Correct Answer: Zero

Explanation:

Introduction / Context:
Oxygen transfer from bubbles into liquid is driven by the concentration difference between saturation (C*) and bulk dissolved oxygen (CL). When CL equals C*, there is no driving force, and the net transfer stops regardless of the KLa magnitude. This scenario frequently occurs at low cell densities or during idle gassing.

Given Data / Assumptions:

KLa = 3 s^-1 (system capacity).
C* = 5 mg·L^-1; CL = C* = 5 mg·L^-1.
Assume steady conditions with no rapid transients.

Concept / Approach:
Use OTR = KLa * (C* − CL). If CL = C*, the term in parentheses is zero; therefore, OTR is zero. Oxygen may still circulate between phases, but net transfer into the bulk does not occur until CL drops below C* due to cellular consumption.

Step-by-Step Solution:

Compute driving force: C* − CL = 5 − 5 = 0.Multiply by KLa: OTR = 3 * 0 = 0 mg·L^-1·s^-1.Interpretation: the system is supply-capable but demand-limited.Conclusion: OTR = 0 until cells consume oxygen.
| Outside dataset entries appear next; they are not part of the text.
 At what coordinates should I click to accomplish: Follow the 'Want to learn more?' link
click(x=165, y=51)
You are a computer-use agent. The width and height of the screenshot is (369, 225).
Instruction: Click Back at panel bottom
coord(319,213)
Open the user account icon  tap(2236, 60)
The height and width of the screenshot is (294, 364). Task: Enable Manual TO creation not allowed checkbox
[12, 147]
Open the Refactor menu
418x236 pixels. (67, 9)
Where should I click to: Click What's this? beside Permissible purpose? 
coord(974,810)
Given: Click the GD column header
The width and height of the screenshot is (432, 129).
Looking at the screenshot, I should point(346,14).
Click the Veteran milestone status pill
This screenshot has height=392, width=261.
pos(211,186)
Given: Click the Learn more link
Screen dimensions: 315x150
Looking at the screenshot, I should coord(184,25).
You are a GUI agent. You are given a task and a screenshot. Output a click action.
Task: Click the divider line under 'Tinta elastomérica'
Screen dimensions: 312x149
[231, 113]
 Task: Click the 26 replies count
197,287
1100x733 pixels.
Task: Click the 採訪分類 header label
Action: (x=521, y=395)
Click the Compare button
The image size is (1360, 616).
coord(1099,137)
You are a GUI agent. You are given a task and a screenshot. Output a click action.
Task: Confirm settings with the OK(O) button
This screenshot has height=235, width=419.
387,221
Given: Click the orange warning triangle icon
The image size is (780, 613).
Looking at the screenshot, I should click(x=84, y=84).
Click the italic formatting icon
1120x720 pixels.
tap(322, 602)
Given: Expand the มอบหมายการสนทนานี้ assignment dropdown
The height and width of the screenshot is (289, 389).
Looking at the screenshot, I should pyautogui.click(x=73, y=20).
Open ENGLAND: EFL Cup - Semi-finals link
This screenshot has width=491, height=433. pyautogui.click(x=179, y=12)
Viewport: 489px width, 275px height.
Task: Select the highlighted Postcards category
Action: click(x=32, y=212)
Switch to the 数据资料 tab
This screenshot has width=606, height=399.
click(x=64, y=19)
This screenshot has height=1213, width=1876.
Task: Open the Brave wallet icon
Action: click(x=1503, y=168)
Verification / Alternative check:
As soon as OUR > 0 lowers CL below C*, the same KLa will yield OTR = KLa * ΔC to match OUR at steady state.

Why Other Options Are Wrong:

3, 5, or 15 mg·L^-1·s^-1: confuse KLa or C* with OTR; ignore ΔC = 0.
0.2 mg·L^-1·s^-1: arbitrary nonzero value without basis.

Common Pitfalls:
Assuming large KLa always means high OTR; without driving force, capacity is unused.

A fermentation system has KLa = 3 s^-1 and C* = 5 ppm O2. If the bulk liquid is already saturated (CL = C*), what is the oxygen transfer rate (OTR)?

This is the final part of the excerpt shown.